Jason 10.1 enhancements include further expansion of drag-and-drop functionality of files and viewers. The Jason Workbench now has a consolidated Progress Overview, an all-in-one window without distracting popups. Users can focus on their job, spend more time on science and less time clicking, and generally work more efficiently.

Time-to-depth conversion in Jason DepthMod is faster and now requires fewer steps. Velocity refinement can occur over all geologic layers simultaneously.
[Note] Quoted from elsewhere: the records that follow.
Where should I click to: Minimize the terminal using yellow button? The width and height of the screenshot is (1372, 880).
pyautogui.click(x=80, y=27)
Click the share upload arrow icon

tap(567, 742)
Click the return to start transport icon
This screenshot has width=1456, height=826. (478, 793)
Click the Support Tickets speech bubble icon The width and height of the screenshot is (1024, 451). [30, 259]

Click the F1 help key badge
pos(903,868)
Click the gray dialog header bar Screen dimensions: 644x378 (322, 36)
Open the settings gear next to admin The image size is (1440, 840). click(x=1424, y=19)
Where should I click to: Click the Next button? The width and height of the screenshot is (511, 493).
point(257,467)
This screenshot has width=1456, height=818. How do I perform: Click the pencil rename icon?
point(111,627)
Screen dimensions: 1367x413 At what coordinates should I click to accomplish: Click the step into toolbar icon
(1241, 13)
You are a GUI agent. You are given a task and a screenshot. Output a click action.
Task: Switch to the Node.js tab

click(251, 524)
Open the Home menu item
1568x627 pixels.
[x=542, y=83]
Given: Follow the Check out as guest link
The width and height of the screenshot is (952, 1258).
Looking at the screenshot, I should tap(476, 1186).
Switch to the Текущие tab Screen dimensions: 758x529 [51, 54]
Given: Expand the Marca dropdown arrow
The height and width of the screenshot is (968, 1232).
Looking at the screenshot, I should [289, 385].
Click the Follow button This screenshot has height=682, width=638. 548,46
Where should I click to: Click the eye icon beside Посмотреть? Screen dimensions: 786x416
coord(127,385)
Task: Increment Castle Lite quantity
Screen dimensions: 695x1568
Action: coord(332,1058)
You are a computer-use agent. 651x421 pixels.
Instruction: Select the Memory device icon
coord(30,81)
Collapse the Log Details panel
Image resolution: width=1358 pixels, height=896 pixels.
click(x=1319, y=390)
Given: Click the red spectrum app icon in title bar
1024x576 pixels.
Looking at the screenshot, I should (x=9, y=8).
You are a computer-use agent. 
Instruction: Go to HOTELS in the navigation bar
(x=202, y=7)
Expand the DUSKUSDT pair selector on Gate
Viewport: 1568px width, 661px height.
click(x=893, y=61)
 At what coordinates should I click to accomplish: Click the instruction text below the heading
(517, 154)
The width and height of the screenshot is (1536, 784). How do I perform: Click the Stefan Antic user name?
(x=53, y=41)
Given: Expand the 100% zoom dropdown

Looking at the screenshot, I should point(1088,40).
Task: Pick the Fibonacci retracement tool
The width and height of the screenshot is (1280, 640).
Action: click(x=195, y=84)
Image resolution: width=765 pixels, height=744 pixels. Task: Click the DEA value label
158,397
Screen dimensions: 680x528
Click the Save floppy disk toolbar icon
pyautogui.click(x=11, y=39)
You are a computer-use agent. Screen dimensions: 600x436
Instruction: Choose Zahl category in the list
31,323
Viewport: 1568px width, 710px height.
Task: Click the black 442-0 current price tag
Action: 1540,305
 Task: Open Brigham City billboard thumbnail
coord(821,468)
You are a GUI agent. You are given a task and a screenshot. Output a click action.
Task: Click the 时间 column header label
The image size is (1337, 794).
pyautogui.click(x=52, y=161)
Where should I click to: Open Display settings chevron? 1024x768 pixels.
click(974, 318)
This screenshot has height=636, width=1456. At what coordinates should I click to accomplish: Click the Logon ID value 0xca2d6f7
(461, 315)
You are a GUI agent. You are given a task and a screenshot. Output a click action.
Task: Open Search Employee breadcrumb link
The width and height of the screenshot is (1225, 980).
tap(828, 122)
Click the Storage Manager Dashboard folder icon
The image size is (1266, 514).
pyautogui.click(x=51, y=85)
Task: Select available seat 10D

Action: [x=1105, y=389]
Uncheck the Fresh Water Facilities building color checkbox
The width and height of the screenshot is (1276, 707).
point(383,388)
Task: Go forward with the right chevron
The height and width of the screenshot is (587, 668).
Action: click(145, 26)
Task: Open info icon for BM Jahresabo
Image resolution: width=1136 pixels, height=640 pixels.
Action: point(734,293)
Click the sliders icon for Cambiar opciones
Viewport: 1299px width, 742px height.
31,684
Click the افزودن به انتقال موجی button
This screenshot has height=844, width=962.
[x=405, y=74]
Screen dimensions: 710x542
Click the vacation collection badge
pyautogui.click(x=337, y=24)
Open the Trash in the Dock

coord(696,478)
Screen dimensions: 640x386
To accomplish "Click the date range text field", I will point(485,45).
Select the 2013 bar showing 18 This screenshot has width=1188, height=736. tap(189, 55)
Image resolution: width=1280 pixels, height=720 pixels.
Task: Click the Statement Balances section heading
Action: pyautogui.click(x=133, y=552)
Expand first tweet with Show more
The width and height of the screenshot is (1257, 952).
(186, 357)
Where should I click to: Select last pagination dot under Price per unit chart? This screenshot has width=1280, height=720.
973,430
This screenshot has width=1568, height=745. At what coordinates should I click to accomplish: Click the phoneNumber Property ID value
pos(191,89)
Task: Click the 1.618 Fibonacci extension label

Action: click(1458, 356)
The Jason Python ecosystem makes Jason data available to data scientists for machine learning applications. It links to popular data analytics packages for greater efficiency and productivity. In addition, the EarthModel application now offers more efficient transfer of data and corner point grid (CPG) to and from Petrel.

HampsonRussell 10.5 offers multi-node processing (MNP) on Windows in addition to Linux, powerfully speeding up your processing projects. Initial tests of MNP Windows indicate 3.5 times faster project speeds when using four MNP nodes rather than a single node.

A new Python ecosystem provides the flexibility to design and code custom processes while taking advantage of the HampsonRussell project structure and data access. The ecosystem accesses log, horizon and seismic data. Additionally, improved QC plots in Deep Learning Network analysis provide ways to perform better parameterisation of neural networks, enabling users to customise parameters for a better neural network design.

PowerLog 10.1, the most user-friendly package for petrophysical interpretation, now offers Automatic Depth shifting. This artificial intelligence capability calculates depth shifts for a variety of well log data sets to a measurement that is known to be on depth, important for generating log correlations and valid petrophysical computations. Many of PowerLog’s usability enhancements are client-driven and enable users to easily generate interpretations and optimise well completions.